ChatGPT, a popular chatbot from OpenAI, has potential data privacy flaws that have not been properly addressed, cybersecurity experts at Surfshark have warned.
Italy has recently lifted a temporary ban on ChatGPT after the country’s privacy watchdog said that OpenAI had met its demands over unlawful data-collection practices.
Yet steps taken by the Microsoft-backed company are limited in scope and may continue to be in violation of privacy rights, according to Surfshark analysis.
The basis of the Italian ban was the use of personal data to train ChatGPT models without user consent. This is in violation of the EU’s data protection and privacy laws known as General Data Protection Regulation, or GDPR.
To address these concerns, OpenAI has provided users in the EU with an opt-out of their data being collected to train the AI model.
“However, the form is only available in the EU, and those who do not actively fill out the form can expect their data to remain on the platform,” Surfshark said.
Under GDPR rules, all users whose data may have been collected and used to train the chatbot had to be informed of the fact, which cybersecurity experts say was not done.

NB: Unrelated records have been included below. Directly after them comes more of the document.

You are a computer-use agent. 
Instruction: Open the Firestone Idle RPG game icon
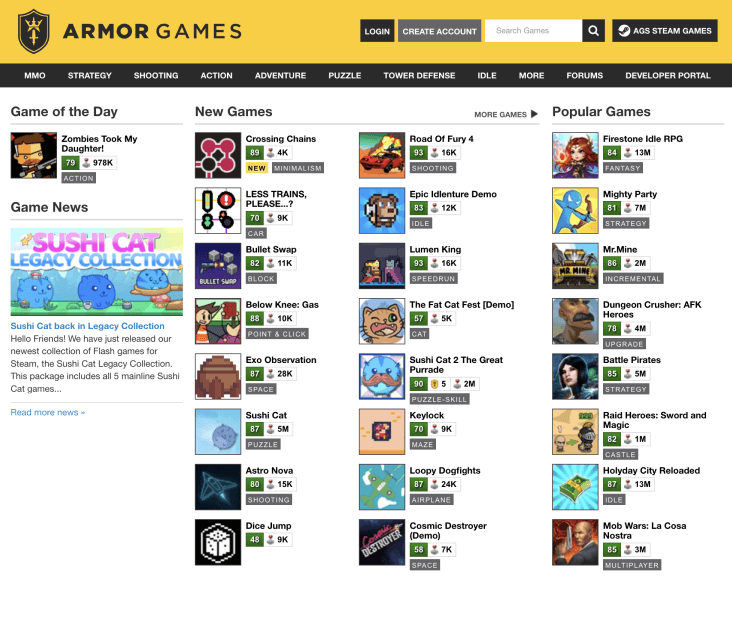575,155
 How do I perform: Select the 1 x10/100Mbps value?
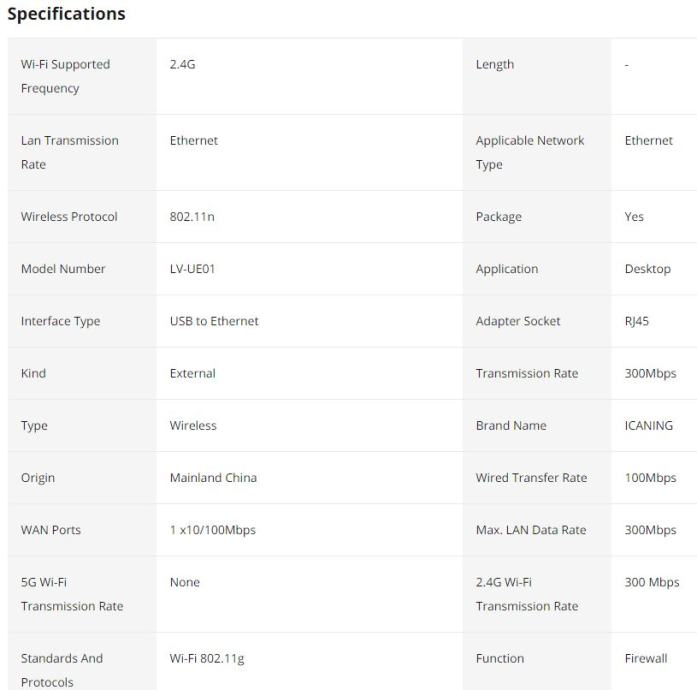212,530
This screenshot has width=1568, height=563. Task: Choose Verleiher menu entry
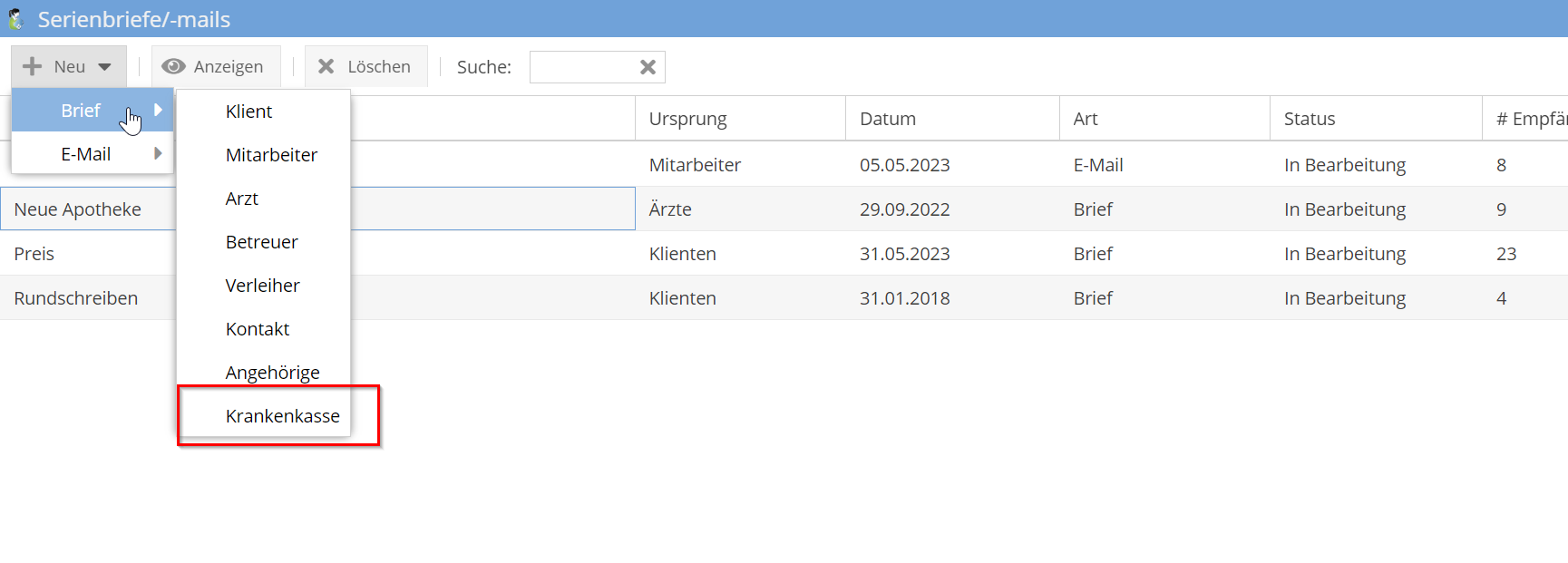pyautogui.click(x=262, y=286)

Since many people are unaware of it, they won’t request the opt-out form, “further amplifying the issue of potentially unlawful data collection,” according to Surfshark.
Lack of "effective" tools
ChatGPT is also “not in line with the principle of accuracy,” the analysts said, noting that it may falsely assert a person’s guilt or accuse them of crimes they have never been associated with.
In a recent example, OpenAI was issued a Cease and Desist letter over “defamatory” statements allegedly made about Alexander Hanff, a privacy advocate, whom the AI falsely claimed to be dead.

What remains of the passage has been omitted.